Homemade NAS Box Part 2

it may have took more than 6 months but I am finally going to finish documenting my build of the homemade NAS Box. The project so far has turned out well. Right now I have it providing four main functions: Time Machine and Windows 7 backup, Bittorrent server, UPnP media server, and proxy server. In future posts I will provide more details.

OS Configuration

I decided to keep the partition layout in OS X simple. The OS would live on the 320GB hard drive. The 2TB drives would not have any special RAID configuration. Just one partition on each drive. Ideally I would have used 3x 2TB hard drives and configured them into a hardware RAID 5 configuration. That would have gave me 4TB of total storage with redundancy in the event one of the hard drives failed. Sadly the FirmTek SATA controller didn’t support any kind of hardware RAID and OS X didn’t support software RAID 5.

Backup Server

Creating a backup server was the easiest part to setup. On the server all I had to do was open up the Sharing System Preferences and enable AFP/SMB file sharing. Now the drives were available to other systems in my network.

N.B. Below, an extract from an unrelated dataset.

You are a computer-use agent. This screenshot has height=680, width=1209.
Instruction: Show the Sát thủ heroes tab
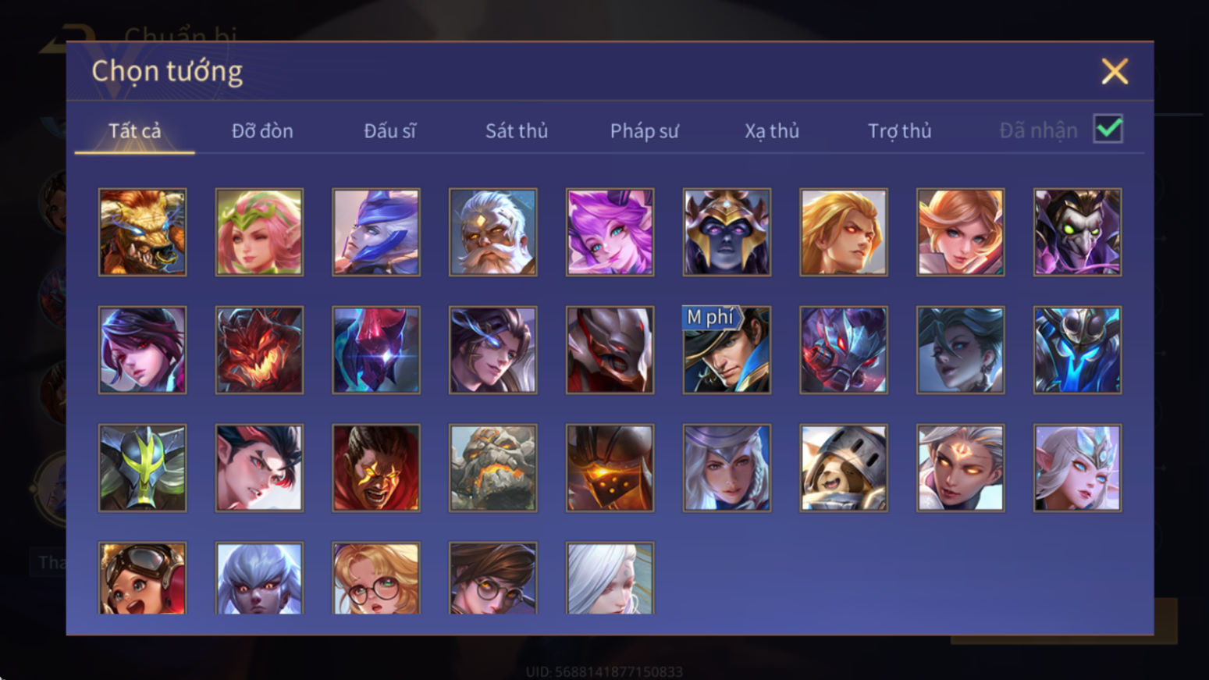pos(517,130)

To get my Mac and Windows systems to use the network storage for backup required configuration on their end.

OS X:
Open up a terminal window and enter the following command.
defaults write com.apple.systempreferences TMShowUnsupportedNetworkVolumes 1
Using network shares other than an Apple Time Capsule is completely unsupported by Apple. Users previously reported issues when a drive filled up, which caused their entire Time Machine backup to become corrupt. I’m uncertain if the the issues were ever resolved in 10.6 but to test I followed the advice of some and added a disk quota for the backup’s sparse bundle. Right now I’ve yet to hit the limit so I don’t know what to expect when I do.

Windows 7:
Windows Vista/7 came with a built in backup utility that allowed for the use of network shares as a storage location. That is great if it wasn’t for the fact Vista/7 also broke authentication when connecting to Windows shares hosted on OS X 10.5. The problem was remedied by making an edit to the system with “gpedit.msc”. Information was found at the following link: http://www.windowsreference.com/windows-7/unable-to-access-network-share-on-macos-x-from-windows-7/. With the authentication issues sorted out it was possible to configure Windows 7 to perform a full backup of the system drive on a regular basis.